Environment Setup

This guide will walk you through the process of installing GraphStorm, based on your specific use scenario.

GraphStorm supports three environment setup methods:
  • Install GraphStorm to your local Python environment. This method is ideal for model development and testing on a single machine.

  • Setup a GraphStorm Docker image. This method allows you to work in a reproducible environment, and can naturally be expanded to use GraphStorm in a distributed multi-machine environment.

  • Run GraphStorm jobs on SageMaker. This method makes it easy to run distributed jobs on massive graphs without worrying about infrastructure setup and management, allowing you to focus on your business problems.

Setup GraphStorm in your local Python environment

Prerequisites

  1. Linux OS: The current version of GraphStorm supports Linux-based operating systems. GraphStorm has been tested on Ubuntu 20.04, 22.04 and Amazon Linux 2023.

  2. Python3: The current version of GraphStorm requires Python version 3.8 to 3.11.
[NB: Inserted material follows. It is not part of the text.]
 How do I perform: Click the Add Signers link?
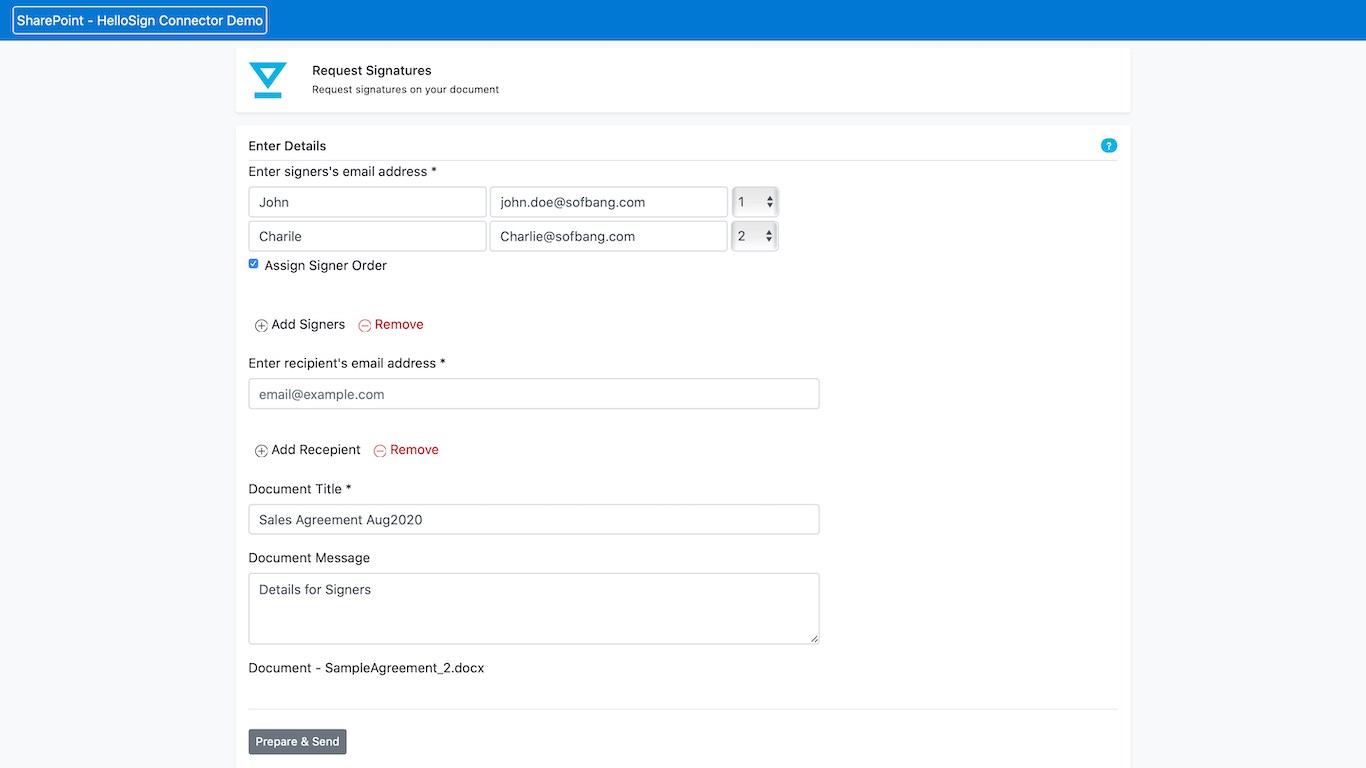[308, 324]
  3. (Optional) GraphStorm supports Nvidia GPUs.

Install Dependencies

GraphStorm requires PyTorch>=1.13.0 and DGL>=1.1.3. We recommend using PyTorch v2.3.0 and DGL v2.3.0 for best compatibility. For users who have to use older DGL versions, please refer to install GraphStorm with DGL 1.1.3.
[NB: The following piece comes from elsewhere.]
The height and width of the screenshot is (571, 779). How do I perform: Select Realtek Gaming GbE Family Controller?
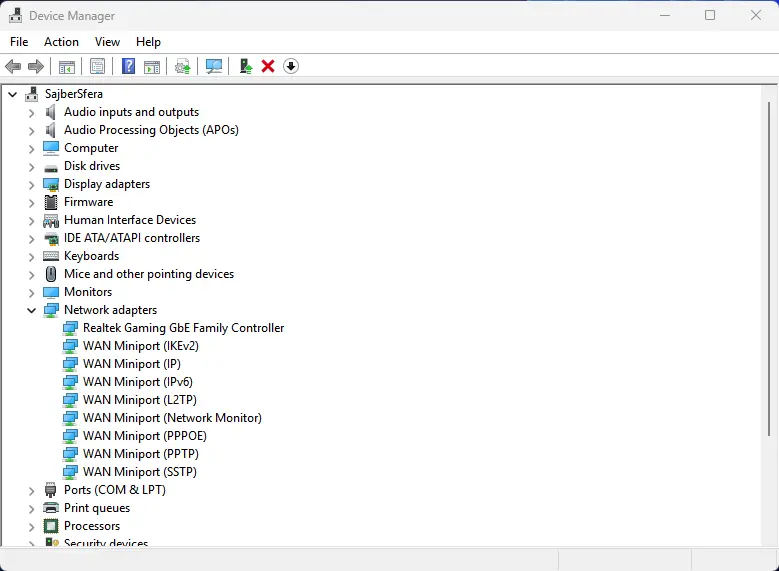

For Nvidia GPU environment you can install PyTorch and DGL using:

# for CUDA 11
pip install torch==2.3.0 --index-url https://download.pytorch.org/whl/cu118
pip install dgl==2.3.0+cu118 -f https://data.dgl.ai/wheels/torch-2.3/cu118/repo.html

# for CUDA 12
pip install torch==2.3.0 --index-url https://download.pytorch.org/whl/cu121
pip install dgl==2.3.0+cu121 -f https://data.dgl.ai/wheels/torch-2.3/cu121/repo.html

And for CPU environment use:

pip install torch==2.3.0 --index-url https://download.pytorch.org/whl/cpu
pip install dgl==2.3.0 -f https://data.dgl.ai/wheels/torch-2.3/repo.html

Install GraphStorm

After you install PyTorch and DGL, use pip to install GraphStorm:

pip install graphstorm

Clone GraphStorm codebase (Optional)

The GraphStorm repository includes a set of scripts, tools, and examples, which can facilitate the use of the framework.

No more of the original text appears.